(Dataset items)

__________

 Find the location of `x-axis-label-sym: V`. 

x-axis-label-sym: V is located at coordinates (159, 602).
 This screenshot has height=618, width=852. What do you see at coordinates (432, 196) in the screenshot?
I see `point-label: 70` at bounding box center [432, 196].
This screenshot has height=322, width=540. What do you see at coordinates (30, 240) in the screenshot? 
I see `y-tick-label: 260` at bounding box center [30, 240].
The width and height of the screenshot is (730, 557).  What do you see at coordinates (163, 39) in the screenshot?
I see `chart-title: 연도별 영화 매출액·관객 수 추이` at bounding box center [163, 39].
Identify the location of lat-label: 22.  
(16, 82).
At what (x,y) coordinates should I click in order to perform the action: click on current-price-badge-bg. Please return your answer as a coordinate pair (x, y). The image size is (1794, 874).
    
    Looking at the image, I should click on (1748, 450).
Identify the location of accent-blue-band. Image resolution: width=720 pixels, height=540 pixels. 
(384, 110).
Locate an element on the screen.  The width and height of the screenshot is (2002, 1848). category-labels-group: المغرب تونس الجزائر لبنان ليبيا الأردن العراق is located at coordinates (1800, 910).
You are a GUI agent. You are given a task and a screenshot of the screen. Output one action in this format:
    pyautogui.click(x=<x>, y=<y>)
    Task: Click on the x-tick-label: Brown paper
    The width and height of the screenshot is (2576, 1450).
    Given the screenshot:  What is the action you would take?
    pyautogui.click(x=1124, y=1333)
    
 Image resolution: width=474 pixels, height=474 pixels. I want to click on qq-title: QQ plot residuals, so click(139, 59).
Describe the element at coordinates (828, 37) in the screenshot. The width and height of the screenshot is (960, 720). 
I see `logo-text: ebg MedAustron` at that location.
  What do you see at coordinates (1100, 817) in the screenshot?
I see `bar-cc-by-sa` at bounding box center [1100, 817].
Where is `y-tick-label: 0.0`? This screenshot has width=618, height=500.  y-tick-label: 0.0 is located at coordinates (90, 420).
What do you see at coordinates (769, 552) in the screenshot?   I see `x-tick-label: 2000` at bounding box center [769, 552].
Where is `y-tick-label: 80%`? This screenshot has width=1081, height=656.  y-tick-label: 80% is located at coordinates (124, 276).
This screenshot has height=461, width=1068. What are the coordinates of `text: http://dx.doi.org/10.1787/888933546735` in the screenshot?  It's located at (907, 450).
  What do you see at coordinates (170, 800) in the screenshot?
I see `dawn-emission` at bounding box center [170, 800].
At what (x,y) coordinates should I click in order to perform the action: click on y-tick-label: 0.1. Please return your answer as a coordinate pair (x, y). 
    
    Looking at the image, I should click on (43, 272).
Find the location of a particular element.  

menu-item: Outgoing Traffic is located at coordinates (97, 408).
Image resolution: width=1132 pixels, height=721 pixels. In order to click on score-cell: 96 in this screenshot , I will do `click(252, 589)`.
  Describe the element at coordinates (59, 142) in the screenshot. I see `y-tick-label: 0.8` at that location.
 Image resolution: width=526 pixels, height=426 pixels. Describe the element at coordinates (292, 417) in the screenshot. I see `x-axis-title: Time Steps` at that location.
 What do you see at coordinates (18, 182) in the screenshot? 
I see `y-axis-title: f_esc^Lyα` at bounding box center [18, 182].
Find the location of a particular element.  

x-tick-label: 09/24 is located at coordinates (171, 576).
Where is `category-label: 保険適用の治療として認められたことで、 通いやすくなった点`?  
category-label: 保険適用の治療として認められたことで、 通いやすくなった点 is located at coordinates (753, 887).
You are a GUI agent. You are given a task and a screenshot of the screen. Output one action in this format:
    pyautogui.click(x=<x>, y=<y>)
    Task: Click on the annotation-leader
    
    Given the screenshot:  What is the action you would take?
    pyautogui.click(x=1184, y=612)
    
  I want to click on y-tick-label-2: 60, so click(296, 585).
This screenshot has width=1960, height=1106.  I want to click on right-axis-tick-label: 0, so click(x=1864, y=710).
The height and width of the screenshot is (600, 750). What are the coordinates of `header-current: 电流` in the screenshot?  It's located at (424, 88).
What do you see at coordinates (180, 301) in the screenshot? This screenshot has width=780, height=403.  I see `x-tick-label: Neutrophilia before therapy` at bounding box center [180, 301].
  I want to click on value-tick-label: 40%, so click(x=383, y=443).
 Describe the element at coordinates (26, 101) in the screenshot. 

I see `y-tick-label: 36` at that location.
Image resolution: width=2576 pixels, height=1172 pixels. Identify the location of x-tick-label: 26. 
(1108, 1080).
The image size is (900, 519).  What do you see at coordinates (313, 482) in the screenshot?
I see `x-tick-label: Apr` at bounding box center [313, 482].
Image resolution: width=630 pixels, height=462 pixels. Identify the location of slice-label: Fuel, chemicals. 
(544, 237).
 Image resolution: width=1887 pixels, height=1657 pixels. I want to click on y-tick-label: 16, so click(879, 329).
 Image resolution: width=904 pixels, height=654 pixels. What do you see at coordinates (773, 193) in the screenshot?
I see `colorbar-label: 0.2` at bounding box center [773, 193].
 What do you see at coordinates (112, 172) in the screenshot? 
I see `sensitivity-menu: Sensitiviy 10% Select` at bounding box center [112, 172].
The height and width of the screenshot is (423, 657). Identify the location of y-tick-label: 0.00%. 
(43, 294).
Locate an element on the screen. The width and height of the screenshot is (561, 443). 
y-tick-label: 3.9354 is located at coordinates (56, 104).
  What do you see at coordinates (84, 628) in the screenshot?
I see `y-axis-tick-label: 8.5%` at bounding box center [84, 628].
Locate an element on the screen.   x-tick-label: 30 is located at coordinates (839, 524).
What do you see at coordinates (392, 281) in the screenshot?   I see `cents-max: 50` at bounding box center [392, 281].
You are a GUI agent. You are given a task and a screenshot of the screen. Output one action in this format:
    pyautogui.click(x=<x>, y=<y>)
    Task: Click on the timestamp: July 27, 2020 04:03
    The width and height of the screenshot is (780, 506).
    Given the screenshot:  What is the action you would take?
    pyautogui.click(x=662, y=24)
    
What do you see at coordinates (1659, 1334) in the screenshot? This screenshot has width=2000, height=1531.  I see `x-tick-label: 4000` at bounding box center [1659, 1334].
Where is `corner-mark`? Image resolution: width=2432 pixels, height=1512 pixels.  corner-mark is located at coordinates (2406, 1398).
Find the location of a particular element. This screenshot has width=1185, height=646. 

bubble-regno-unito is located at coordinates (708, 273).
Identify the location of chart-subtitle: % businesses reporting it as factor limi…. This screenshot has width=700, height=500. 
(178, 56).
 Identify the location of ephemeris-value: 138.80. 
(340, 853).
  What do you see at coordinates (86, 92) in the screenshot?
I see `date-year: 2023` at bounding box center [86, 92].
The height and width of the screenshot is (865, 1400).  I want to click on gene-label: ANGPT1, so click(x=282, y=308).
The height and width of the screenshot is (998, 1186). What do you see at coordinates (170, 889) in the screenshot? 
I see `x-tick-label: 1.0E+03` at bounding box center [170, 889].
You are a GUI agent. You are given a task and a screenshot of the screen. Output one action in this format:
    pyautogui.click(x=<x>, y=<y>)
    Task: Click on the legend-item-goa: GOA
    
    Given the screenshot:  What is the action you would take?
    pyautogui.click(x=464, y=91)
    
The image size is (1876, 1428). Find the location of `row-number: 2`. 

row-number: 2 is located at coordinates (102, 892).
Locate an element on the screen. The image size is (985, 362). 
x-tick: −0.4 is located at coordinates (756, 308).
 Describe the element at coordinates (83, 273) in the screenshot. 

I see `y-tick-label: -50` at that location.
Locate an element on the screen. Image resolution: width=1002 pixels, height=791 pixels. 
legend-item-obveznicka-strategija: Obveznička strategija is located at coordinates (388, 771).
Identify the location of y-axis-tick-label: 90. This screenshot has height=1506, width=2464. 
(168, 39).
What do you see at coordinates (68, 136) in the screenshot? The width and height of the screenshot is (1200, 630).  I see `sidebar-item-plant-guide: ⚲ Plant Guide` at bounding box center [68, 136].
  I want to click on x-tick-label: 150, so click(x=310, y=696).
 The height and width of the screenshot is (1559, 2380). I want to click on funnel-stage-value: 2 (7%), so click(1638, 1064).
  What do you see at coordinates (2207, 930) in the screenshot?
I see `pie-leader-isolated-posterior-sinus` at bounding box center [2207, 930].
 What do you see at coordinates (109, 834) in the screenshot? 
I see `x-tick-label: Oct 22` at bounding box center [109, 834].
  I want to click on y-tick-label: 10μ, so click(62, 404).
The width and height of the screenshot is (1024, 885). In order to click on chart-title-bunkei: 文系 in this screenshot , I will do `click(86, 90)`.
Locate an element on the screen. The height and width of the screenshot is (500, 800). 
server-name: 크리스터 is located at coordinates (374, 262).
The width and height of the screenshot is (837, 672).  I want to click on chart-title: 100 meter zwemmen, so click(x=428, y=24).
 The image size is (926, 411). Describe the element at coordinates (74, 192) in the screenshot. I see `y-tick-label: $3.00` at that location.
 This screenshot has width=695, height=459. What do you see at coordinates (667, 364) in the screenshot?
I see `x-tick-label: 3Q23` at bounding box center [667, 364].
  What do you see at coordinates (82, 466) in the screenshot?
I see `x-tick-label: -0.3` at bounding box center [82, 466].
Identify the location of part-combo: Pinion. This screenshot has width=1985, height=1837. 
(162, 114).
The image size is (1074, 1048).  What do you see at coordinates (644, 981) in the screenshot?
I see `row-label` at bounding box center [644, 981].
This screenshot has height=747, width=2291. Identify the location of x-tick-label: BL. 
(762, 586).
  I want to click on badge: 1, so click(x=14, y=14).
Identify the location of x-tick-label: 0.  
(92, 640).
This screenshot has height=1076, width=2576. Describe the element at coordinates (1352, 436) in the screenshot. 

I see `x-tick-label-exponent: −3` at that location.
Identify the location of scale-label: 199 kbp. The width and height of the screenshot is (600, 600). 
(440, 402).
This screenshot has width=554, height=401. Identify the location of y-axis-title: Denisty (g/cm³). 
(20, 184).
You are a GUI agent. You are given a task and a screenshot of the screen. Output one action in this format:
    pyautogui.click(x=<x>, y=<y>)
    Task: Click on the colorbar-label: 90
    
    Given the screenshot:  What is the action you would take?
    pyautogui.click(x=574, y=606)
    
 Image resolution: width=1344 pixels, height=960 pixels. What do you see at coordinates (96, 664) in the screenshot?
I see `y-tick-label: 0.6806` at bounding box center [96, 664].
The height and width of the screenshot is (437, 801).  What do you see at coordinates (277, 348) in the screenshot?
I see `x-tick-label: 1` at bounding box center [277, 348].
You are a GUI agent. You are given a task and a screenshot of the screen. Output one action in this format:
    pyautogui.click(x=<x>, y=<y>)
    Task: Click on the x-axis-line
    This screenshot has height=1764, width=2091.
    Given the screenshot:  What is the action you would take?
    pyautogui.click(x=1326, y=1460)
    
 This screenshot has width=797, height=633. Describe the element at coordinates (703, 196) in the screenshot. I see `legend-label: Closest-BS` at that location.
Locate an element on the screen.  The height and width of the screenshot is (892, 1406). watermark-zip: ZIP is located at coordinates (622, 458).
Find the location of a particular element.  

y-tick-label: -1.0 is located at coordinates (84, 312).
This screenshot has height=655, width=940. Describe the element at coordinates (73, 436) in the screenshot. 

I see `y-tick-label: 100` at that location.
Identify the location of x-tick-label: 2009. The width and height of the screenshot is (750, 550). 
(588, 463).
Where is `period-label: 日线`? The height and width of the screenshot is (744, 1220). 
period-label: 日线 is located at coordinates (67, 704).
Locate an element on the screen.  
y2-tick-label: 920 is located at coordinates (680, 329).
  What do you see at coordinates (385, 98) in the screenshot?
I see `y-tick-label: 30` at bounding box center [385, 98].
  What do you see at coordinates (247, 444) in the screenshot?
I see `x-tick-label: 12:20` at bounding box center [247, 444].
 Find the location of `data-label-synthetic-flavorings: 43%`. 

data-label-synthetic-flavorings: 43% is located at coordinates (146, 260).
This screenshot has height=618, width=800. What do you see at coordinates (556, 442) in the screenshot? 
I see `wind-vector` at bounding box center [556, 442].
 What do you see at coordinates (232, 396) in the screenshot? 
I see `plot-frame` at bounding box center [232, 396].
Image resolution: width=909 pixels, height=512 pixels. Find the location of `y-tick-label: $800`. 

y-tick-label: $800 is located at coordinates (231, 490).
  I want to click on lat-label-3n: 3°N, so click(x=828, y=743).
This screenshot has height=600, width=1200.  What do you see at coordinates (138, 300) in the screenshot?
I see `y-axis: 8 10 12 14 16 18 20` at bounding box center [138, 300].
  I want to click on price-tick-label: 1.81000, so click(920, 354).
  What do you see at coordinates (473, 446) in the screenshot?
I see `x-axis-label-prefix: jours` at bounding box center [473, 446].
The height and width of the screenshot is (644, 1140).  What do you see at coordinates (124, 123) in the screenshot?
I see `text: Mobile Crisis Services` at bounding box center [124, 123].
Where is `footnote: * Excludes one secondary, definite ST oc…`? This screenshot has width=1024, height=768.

__________

- _ACTIVITY_: Arrange the lines of the listing as a Markdown table with the columns Row and Line, starting at the line containing "What do you see at coordinates (18, 182)" and ending at the line containing "x-tick-label: 09/24 is". Leave out blank lines.

- _ANSWER TO THIS EXERCISE_:
| Row | Line |
|---|---|
| 1 |  What do you see at coordinates (18, 182) in the screenshot?  |
| 2 | I see `y-axis-title: f_esc^Lyα` at bounding box center [18, 182]. |
| 3 | Find the location of a particular element.   |
| 4 | x-tick-label: 09/24 is located at coordinates (171, 576). |